Ignoranza abissale, di quella da “condominio” (è tra le peggiori), espressa in un italiano non sempre solido («Per notte intere [sic] tremavano i muri») oppure anche qualcos’altro, in un clima che si riscalda e in un momento in cui sono davvero troppi ad usare le parole «Andate via»?
Ai lettori – che potranno leggere il testo integrale dell’anonimo “capolavoro da zerbino” cliccando qui – lasciamo il giudizio, dando spazio per il momento al messaggio inviato alle istituzioni padovane e a vari organi d’informazione locali e nazionali, da parte di chi sta vivendo questa storia e che ha deciso di denunciare la vicenda alla Procura della Repubblica. (S.B.)
«Scriviamo per denunciare un fatto molto grave che si è verificato sabato 27 settembre 2008 nel nostro condominio di Padova. Abbiamo trovato, alle 8 del mattino, sullo zerbino del nostro appartamento, un foglietto anonimo il cui contenuto ha profondamente ferito e offeso noi e i nostri figli.
Non pensavamo che, nel terzo millennio, nella Padova città universitaria, ricca di tradizioni culturali, di solidarietà e volontariato, dopo quasi trent’anni di vita in questo condominio, trascorsi mantenendo rapporti educati e civili con tutti, ci sarebbe capitato di leggere parole così violente, così offensive nei nostri confronti e, soprattutto, nei confronti dei nostri due figli di 31 anni, Michelangelo e Giordano, disabili con autismo privi di linguaggio.
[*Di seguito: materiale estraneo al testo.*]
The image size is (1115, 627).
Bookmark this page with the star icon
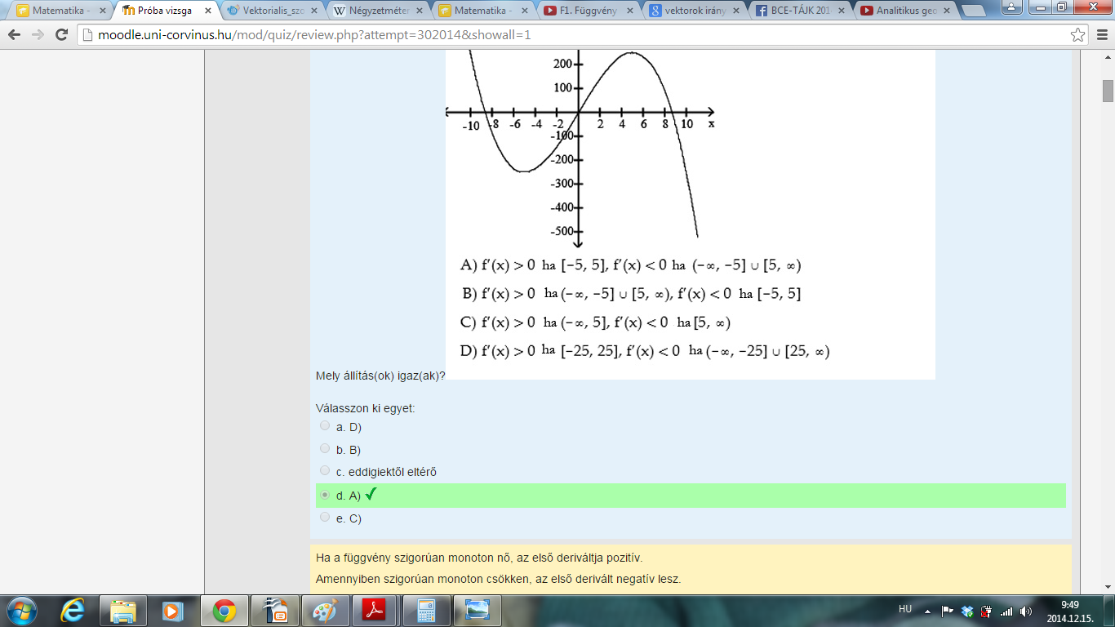pyautogui.click(x=1077, y=35)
L’intolleranza, il livore, la discriminazione di cui è intriso quello scritto ci fanno venire i brividi e devono davvero fare riflettere.
Noi genitori, impegnati per molti anni nella scuola come docenti, abbiamo trascorso la nostra vita ad insegnare ad intere generazioni il significato di tolleranza e di rispetto delle diversità.
In particolare la sottoscritta Lilia Manganaro da anni, in qualità di consigliere nazionale dell’ANFFAS (Associazione Nazionale Famiglie di Persone con Disabilità Intellettiva e/o Relazionale), si è battuta e continua a battersi per l’inclusione scolastica e sociale delle persone con disabilità.
Pur nella consapevolezza che una sola voce non fa coro e nella certezza che molti dei nostri coinquilini non si sentono rappresentati dalle parole incivili dello scritto pervenutoci, non vogliamo far cadere nel silenzio un episodio così grave, e parliamo anche a nome di tutti quei genitori che subiscono senza fiatare, anzi sentendosi in qualche modo colpevoli.
Vogliamo ricordare a tutti che ci sono leggi italiane e internazionali, conquistate in questi sessant’anni, grazie alle battaglie di associazioni come l’ANFFAS, di forze politiche e sindacali, di uomini e donne intelligenti e sensibili, che assicurano il diritto di cittadinanza anche alle persone con disabilità.
Vogliamo ricordare – se ce ne fosse bisogno – che:
1. La Costituzione Italiana, all’articolo 3, recita: “Tutti i cittadini hanno pari dignità sociale e sono eguali davanti alla legge, senza distinzione di sesso, di razza, di lingua, di religione, di opinioni politiche, di condizioni personali e sociali”.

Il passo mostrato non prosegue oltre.